* Problem to work on
Starting with the line that contains "Painting Services (191, 76)" and stopping after the line that contains "Waccabuc, NY (356, 2144)", copy the entries below exactly. Include nothing else.

* Given records
===
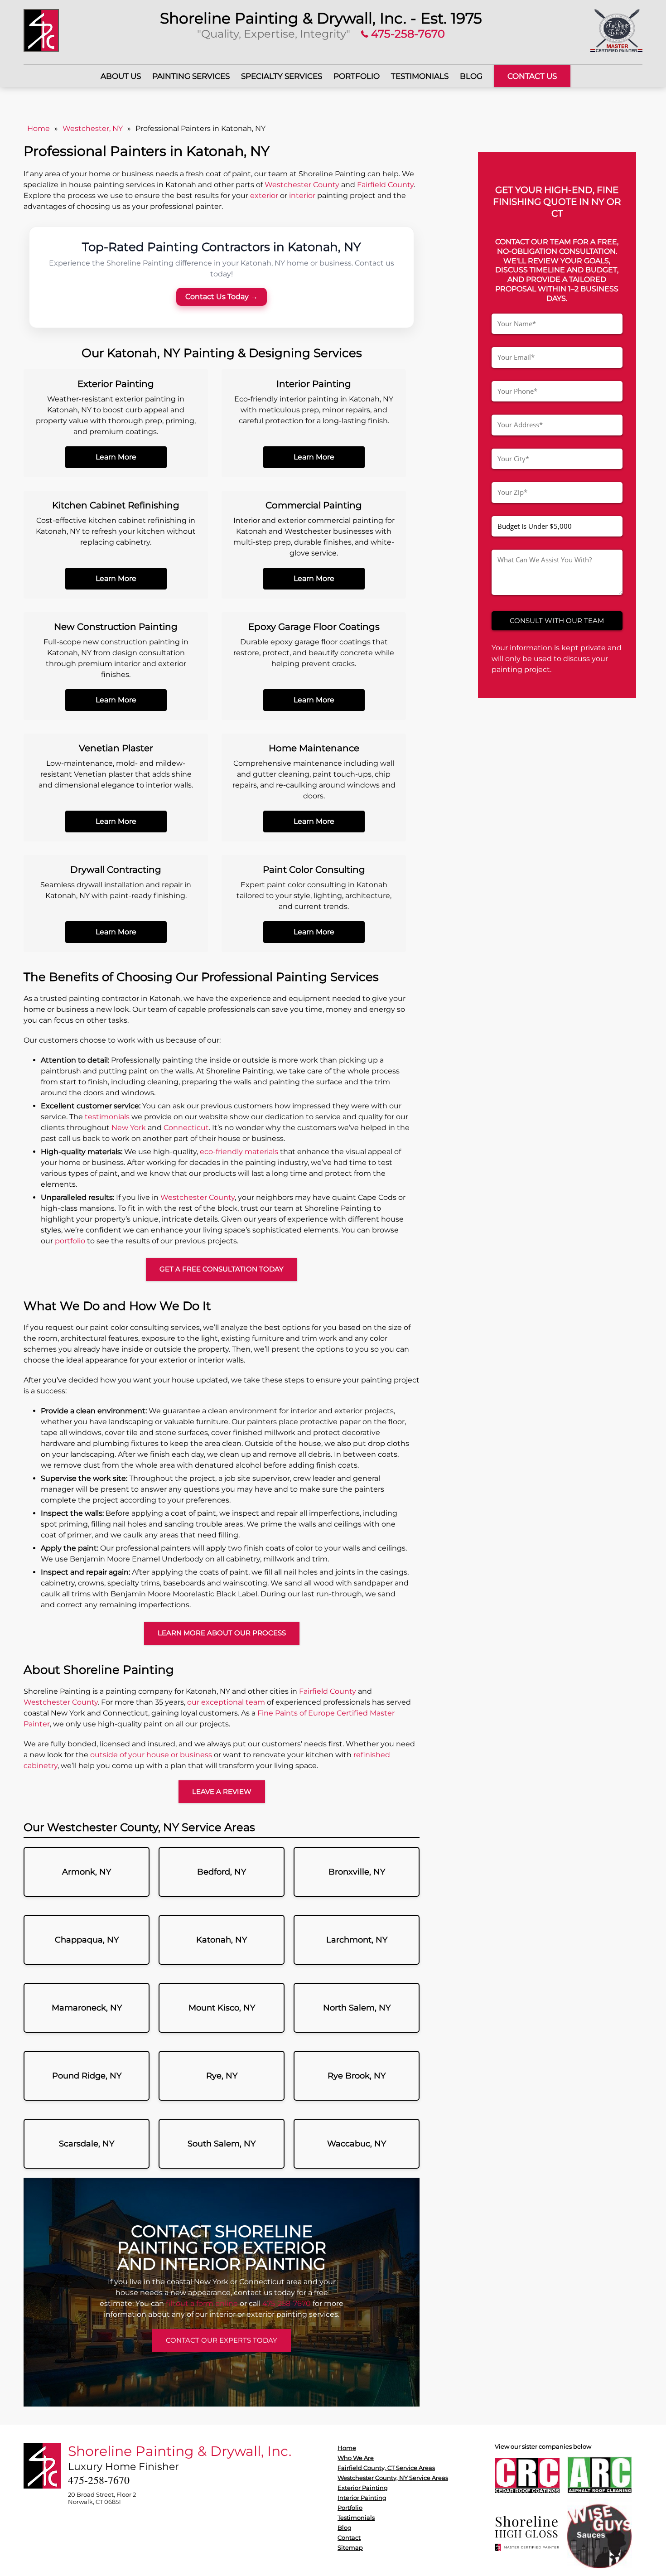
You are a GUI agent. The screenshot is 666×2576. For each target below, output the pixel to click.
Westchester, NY (93, 128)
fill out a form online (202, 2303)
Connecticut (186, 1127)
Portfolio (356, 76)
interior (302, 195)
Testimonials (420, 76)
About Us (121, 76)
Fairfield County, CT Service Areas (386, 2467)
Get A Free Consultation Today (221, 1269)
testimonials (107, 1116)
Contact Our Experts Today (221, 2340)
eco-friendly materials (239, 1151)
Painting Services (191, 76)
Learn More (116, 457)
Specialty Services (281, 76)
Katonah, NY (221, 1940)
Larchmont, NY (356, 1940)
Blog (471, 76)
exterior (264, 195)
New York (128, 1127)
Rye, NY (221, 2076)
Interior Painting (362, 2497)
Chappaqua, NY (87, 1940)
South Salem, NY (222, 2144)
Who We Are (356, 2457)
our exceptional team (226, 1702)
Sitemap (350, 2547)
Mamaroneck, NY (87, 2008)
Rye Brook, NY (357, 2076)
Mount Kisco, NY (221, 2008)
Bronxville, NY (356, 1872)
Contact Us (532, 76)
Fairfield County (385, 184)
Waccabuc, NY (356, 2144)
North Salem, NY (357, 2008)
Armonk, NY (86, 1872)
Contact (349, 2537)
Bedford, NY (221, 1872)
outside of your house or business (151, 1754)
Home (38, 128)
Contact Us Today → (221, 296)
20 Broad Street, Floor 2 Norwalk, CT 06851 (102, 2498)
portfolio (70, 1241)
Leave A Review (221, 1791)
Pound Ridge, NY (86, 2076)
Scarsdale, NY (86, 2144)
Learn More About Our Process (222, 1633)
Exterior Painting (363, 2487)
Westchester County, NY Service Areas (393, 2477)
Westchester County (302, 184)
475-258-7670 (406, 33)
===
* Answer area
Painting Services (191, 76)
Learn More (116, 457)
Specialty Services (281, 76)
Katonah, NY (221, 1940)
Larchmont, NY (356, 1940)
Blog (471, 76)
exterior (264, 195)
New York (128, 1127)
Rye, NY (221, 2076)
Interior Painting (362, 2497)
Chappaqua, NY (87, 1940)
South Salem, NY (222, 2144)
Who We Are (356, 2457)
our exceptional team (226, 1702)
Sitemap (350, 2547)
Mamaroneck, NY (87, 2008)
Rye Brook, NY (357, 2076)
Mount Kisco, NY (221, 2008)
Bronxville, NY (356, 1872)
Contact Us (532, 76)
Fairfield County (385, 184)
Waccabuc, NY (356, 2144)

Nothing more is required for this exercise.